Climate Activists Rally Over LNG Export Projects

The last review of LNG export projects was in 2018 when export capacity was 4 billion cubic feet per day (bcfd). That capacity tripled, with the US emerging as the leading global LNG exporter last year, and projects in construction will likely push that capacity much higher by 2030.

Biden's support base, environmentalists, have protested the sudden growth. Protesters claim that new LNG projects have the potential to pollute nearby towns, lock in the world's dependency on fossil fuels for many years, and release methane, a potent greenhouse gas, through gas leaks and combustion emissions.

Environmentalists praised the move as a bold step.

Ben Jealous, head of the environmental non-profit organization Sierra Club, said the administration's historic efforts to meet the global commitment to phase out fossil fuels and confront the climate crisis head-on continue.

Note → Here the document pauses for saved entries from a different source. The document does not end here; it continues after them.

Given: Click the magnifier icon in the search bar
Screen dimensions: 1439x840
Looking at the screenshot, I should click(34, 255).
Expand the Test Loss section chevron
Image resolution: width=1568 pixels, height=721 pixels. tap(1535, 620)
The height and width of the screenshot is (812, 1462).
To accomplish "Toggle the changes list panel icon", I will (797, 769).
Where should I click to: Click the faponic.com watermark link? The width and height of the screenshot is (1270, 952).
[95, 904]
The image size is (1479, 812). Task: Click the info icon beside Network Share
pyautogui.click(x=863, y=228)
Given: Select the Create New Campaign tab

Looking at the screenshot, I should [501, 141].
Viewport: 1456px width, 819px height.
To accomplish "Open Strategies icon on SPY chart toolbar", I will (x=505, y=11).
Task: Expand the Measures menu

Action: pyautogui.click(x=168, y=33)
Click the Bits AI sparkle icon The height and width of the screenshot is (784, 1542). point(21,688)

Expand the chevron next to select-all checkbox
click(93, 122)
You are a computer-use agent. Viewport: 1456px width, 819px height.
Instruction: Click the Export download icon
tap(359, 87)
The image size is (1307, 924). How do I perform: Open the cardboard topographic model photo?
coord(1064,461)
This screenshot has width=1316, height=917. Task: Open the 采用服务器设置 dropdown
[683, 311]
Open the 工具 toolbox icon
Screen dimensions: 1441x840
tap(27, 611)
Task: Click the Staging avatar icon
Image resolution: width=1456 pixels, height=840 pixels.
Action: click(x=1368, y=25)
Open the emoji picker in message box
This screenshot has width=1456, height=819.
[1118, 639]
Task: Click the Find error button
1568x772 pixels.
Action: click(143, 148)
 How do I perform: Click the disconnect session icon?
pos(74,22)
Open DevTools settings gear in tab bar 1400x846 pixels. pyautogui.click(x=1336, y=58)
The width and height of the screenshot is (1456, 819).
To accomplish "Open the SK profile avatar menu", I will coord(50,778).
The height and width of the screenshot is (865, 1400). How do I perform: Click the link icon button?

Furthermore, many sectors of the US economy, including steel, chemicals, food, and agriculture, are against unrestricted gas exports from the US because they believe it will jeopardize fuel costs and reliability.

An administration official stated, without naming them, that the suspension would only affect four projects with export approvals pending at the DOE. The DOE website indicated that the projects might be those of Sempra Infrastructure, Commonwealth LNG, and Energy Transfer ET.N.